Puno, C.J., (Chairperson), Corona, Azcuna, and Garcia, JJ., concur.



[1] Penned by Associate Justice Romeo A. Brawner (retired, now Commissioner of the COMELEC) and concurred in by Associate Justice Remedios Salazar-Fernando and Associate Justice Rebecca De Guia-Salvador; rollo, pp. 42-49.

[2] Annex "C" of the Petition; id., p. 51.

[3] Id., pp. 53-57.

[4] Id., pp. 56-57.

[5] Id., pp. 72-73.

[6] Go v. Court of Appeals, G.R. No. 158922, May 28, 2004, 430 SCRA 358, citing Rizal Commercial Banking Corporation v. Alfa RTW Manufacturing Corporation, et al., 368 SCRA 611 (2001).

[7] Id., citing Alejandro Gabriel v. Spouses Mabanta, 399 SCRA 573 (2003).

[8] Fujitsu Computer Corporation of the Philippines v. Court of Appeals, G.R. No. 158232, March 31, 2005, 454 SCRA 737, citing Surigao del Norte Electric Cooperative v. National Labor Relations Commission, 309 SCRA 233 (1999).

[9] Id., citing Sulpicio Lines, Inc. v. Gulde, 377 SCRA 525 (2002).

[10] G.R. No. 140043, July 18, 2000, 336 SCRA 97, cited in Fujitsu Computer Corporation of the Philippines v. Court of Appeals, supra.

[11] EMCO Plywood Corporation v.
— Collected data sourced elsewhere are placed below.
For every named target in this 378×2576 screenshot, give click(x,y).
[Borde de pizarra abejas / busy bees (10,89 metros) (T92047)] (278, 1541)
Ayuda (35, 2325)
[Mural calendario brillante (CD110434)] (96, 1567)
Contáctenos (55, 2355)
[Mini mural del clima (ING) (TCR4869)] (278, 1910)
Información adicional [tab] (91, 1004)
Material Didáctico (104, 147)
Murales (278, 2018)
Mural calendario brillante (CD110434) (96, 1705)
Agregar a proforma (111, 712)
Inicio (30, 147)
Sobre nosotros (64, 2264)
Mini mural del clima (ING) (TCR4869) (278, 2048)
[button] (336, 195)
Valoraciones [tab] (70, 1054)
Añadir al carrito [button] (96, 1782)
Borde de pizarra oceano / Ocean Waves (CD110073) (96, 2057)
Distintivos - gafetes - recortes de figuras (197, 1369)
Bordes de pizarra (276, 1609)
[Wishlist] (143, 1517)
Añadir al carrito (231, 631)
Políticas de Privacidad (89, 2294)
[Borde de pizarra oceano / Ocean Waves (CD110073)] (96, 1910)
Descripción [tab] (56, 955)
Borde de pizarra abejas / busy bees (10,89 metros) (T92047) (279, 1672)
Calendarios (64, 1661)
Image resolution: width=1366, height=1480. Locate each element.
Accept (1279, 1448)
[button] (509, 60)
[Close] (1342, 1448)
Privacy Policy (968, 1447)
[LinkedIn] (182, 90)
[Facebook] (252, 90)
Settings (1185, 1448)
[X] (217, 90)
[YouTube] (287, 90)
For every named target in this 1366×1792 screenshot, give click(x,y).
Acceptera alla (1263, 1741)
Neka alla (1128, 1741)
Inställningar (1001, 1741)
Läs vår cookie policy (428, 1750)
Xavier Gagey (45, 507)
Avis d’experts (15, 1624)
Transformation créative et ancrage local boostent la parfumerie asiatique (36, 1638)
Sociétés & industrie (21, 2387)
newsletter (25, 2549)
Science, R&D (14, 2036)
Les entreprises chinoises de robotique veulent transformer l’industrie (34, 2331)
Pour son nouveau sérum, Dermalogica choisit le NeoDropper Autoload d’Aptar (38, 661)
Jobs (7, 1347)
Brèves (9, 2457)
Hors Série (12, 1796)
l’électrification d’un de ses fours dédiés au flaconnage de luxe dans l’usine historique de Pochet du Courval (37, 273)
Abelgas, G.R. No. 148532, April 14, 2004, 427 SCRA 496, citing Dosch v. National Labor Relations Commission, 123 SCRA 296 (1983), and Magtoto v. National Labor Relations Commission, 140 SCRA 58 (1985); Molave Tours Corporation v. National Labor Relations Commission, G.R. No. 112909, November 24, 1995, 250 SCRA 325, citing Intertrod Maritime, Inc. v. National Labor Relations Commission, 198 SCRA 318 (1991).

[12] Id., citing Valdez v. National Labor Relations Commission, 349 Phil. 760 (1998), Santos v. National Labor Relations Commission, 166 SCRA 759 (1988), Hua Bee Shirt Factory v. National Labor Relations Commission, 186 SCRA 586 (1990), and Dagupan Bus Company, Inc. v. National Labor Relations Commission, 191 SCRA 328 (1990).

[13] Philippines Employ Services and Resources, Inc. v. Paramio, G.R. No. 144786, April 15, 2004, 427 SCRA 732, citing Hyatt Taxi Services, Inc. v. Catinoy, 359 SCRA 686 (2001).

[14] Id., citing Globe Telecom, Inc. v. Florendo-Flores, 490 SCRA 210 (2002); Mobil Protective & Detective Agency v. Ompad, G.R. No. 159195, May 9, 2005, 458 SCRA 308, citing R.P. Dinglasan Construction, Inc. v. Atienza, 433 SCRA 263 (2003).

[15] Hodieng Concrete Products v. Emilia, G.R. No. 149180, February 14, 2005, 451 SCRA 249, citing Bolinao Security and Investigation Service, Inc. v. Toston, 421 SCRA 406 (2004), Jardine Davies, Inc. v. NLRC, 311 SCRA 289 (1999), and Lopez v. NLRC, 297 SCRA 508 (1998).